Pipeline with Scikit

Processing data with scikit’s pipelines, pandas and numpy

Fiddling around with my first kernels on Kaggle I found processing data time consuming and it easily looked messy in the jupyter notebook. Especially the fact that I splitted the data set and therefore had to wrap every transformation into a method which I could call on the parts was annoying.

But the solution was always there: Pipelines.

Designing a pipeline

I am going to show you the code snippets which I used to achieve 80% accuracy on the Titanic test data.

Inspired by “Hands on Machine Learning with Scikit-Learn and TensorFlow” I split the pipeline into two single pipelines. One for the categorical and the other for the numerical attributes.

# Name is part of the numerical attributes because I want to use it for feature engineering
num_attribs = [u'Pclass', u'Age', u'SibSp', u'Parch', u'Fare', u'Name']
cat_attribs = [u'Sex', u'Embarked', u'Name']

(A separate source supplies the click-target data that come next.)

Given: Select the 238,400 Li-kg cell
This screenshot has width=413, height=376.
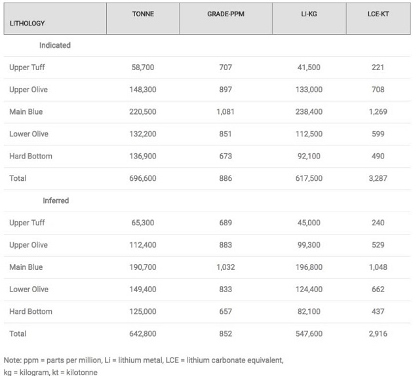Looking at the screenshot, I should click(309, 112).
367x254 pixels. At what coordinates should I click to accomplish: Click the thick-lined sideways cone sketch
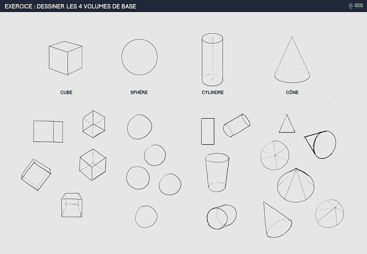tap(320, 145)
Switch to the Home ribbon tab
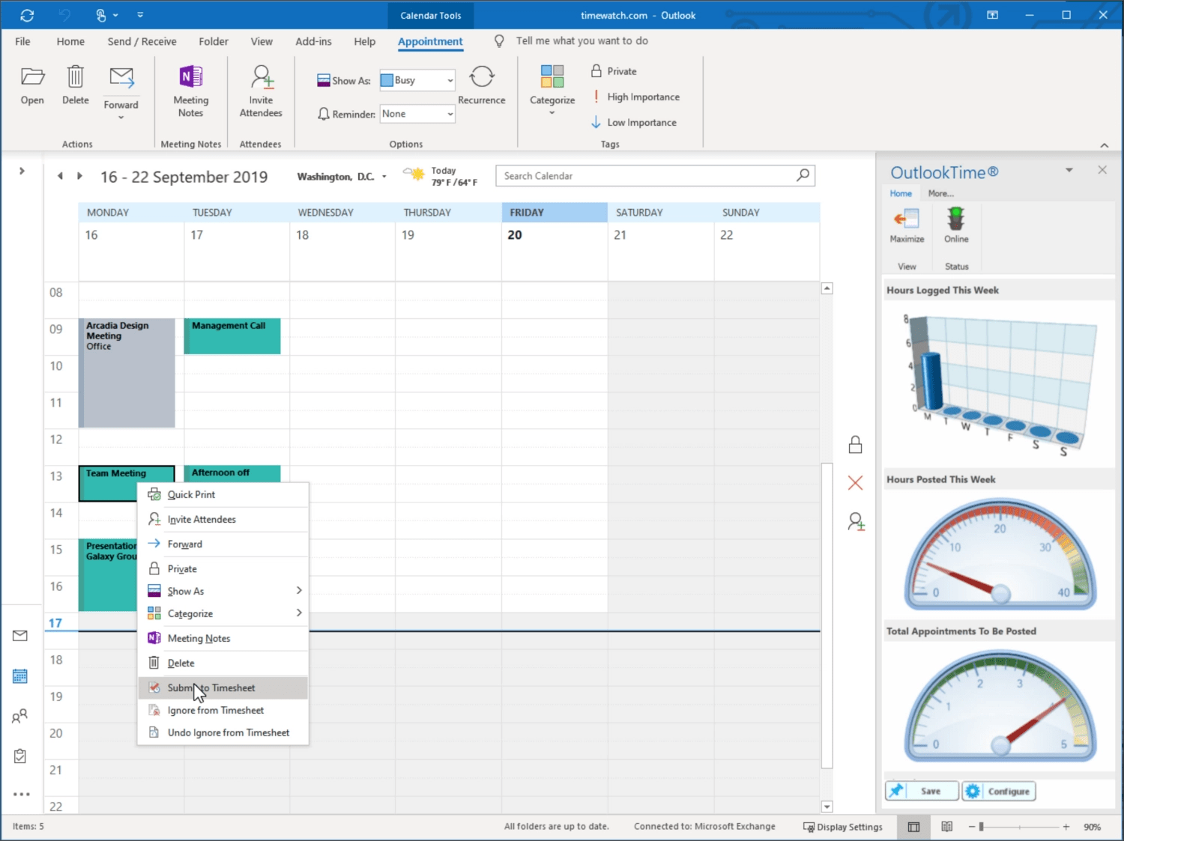This screenshot has width=1199, height=841. [x=70, y=41]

Writing an estimator/transformer

Scikit uses Duck-Typing which follows the rule:

If it looks like a duck and quacks like a duck, it’s a duck.

So we don’t have to use inheritance but implement the necessary methods to be counted as a duck (in our case an estimator). But to unlock the power of grid search I still used inheritance.

class UselessStepInThePipeline(BaseEstimator, TransformerMixin):
    def __init__(self):
        pass
    def fit(self, X, y=None):
        return self
    def transform(self, X, y=None):
        return X

Writing the necessary steps

As you can see in the image: The data is piped through some nodes. Except for the StandardScaler and the FeatureUnion all of them have to be written.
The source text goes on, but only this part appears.